總歸接下來不是自己一個人,林煜放心下來,耐心等待。
新死的靈體一般很弱,即便因為怨氣化作鬼,也暫時無法離開自己死亡之地,所以陳森森一定會再來找他。
但不知怎么回事,他等到了半夜,也沒等來陳森森的鬼魂。
“又睡不著了”黑暗中,對面床鋪傳來熟悉的嗓音。
林煜靠在床頭,眼睛盯著窗外“嗯,有點。”
“那”賀沉拍了拍床,“要不要過來一起睡”
“不用。”林煜想也不想地拒絕道,“我馬上就睡了。”
昨晚他是因為毫無心理準備突然被嚇得厲害,再加上想測試賀沉究竟有沒有特殊體質,才會和他擠一晚上。

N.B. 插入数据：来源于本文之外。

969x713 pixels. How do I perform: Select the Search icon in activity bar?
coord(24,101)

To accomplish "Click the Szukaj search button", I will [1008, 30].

但今天在科技樓發生的事又說明,賀沉好像并沒有什么特殊。
而且,宿舍這床兩個人睡實在太勉強,他到現在還覺得腰有點不舒服
“好吧,如果害怕的話就上來,我會給你留位置。”賀沉似乎笑了一下,補充道,“前提是你不許再踢我的鼻子。”
“那只是意外。”林煜立即反駁道,“我平時睡覺姿勢很正常。”
他家里兩米的床,他可從來沒滾下去過。
賀沉不置可否“是嗎”
話說到這里,宿舍重歸安靜。
林煜無聲地打了個哈欠,實在是熬不住了,倒頭睡下。
陳森森今晚應該是不會來了,還是等明天再說吧。
然而這一夜,林煜睡得并不安穩。
他在夢里一遍又一遍地重復著陳森森墜樓的過程,他看見陳森森身體破碎地趴在地上朝他伸出手,張大的口型仿佛在說“救我”。
“林煜,林煜醒一醒。”
溫柔好聽的嗓音由遠及近地響起,林煜費力睜開雙眼,失焦的眸底倒映出一張神色關切的俊臉。
“又做噩夢了”賀沉站在床邊,微涼的大手覆蓋他的前額,“沒事,醒來就沒事了。”
鴉羽般的長睫顫了顫,林煜微微仰起臉,長長呼出一口氣。
他的額發被汗水打濕了,臉上幾乎沒什么血色,整個人看起來有種說不出的脆弱感。
賀沉目光一瞬不瞬地盯著他,輕聲問道“夢見什么了,能和我說說嗎”
“我夢見”林煜側過臉,“夢見陳森森向我求救。”
賀沉不易察覺地皺了皺眉“你和他關系很好”
“不是。”林煜搖了搖頭,“點頭之交,但陳森森曾經幫過我。”
他自幼要風得風要雨得雨,很難有機會接受別人的幫助,所以他受過的每一份好意,都會牢牢記在心里,并找機會加倍還上。
畢竟非親非故,別人沒有義務幫他。
“原來如此。”賀沉嘆了一口氣,“那真是太可惜了”
陳森森不來找他,林煜只好主動出擊。
他帶著賀沉再次去到科技樓,卻驚訝地發現警戒帶已經被撤了,有學生正在往科技樓里走,像是什么事故也沒發生過。
林煜微微蹙了蹙眉“怎么回事”
“可能是已經調查出結果了。”賀沉說出自己的猜測。
林煜立即打開微信群,果然見禁言的班群里出了新通報。
他迅速掃了一眼,通報上說警方調查結果顯示陳森森原先就有抑郁傾向,最近生活壓力過大,導致一時想不開輕生跳樓,并且學校緊急組織了心理疏導課程,有需要的同學務必主動前往,尋求老師的幫助。
“這就結案了”林煜眉心越擰越深。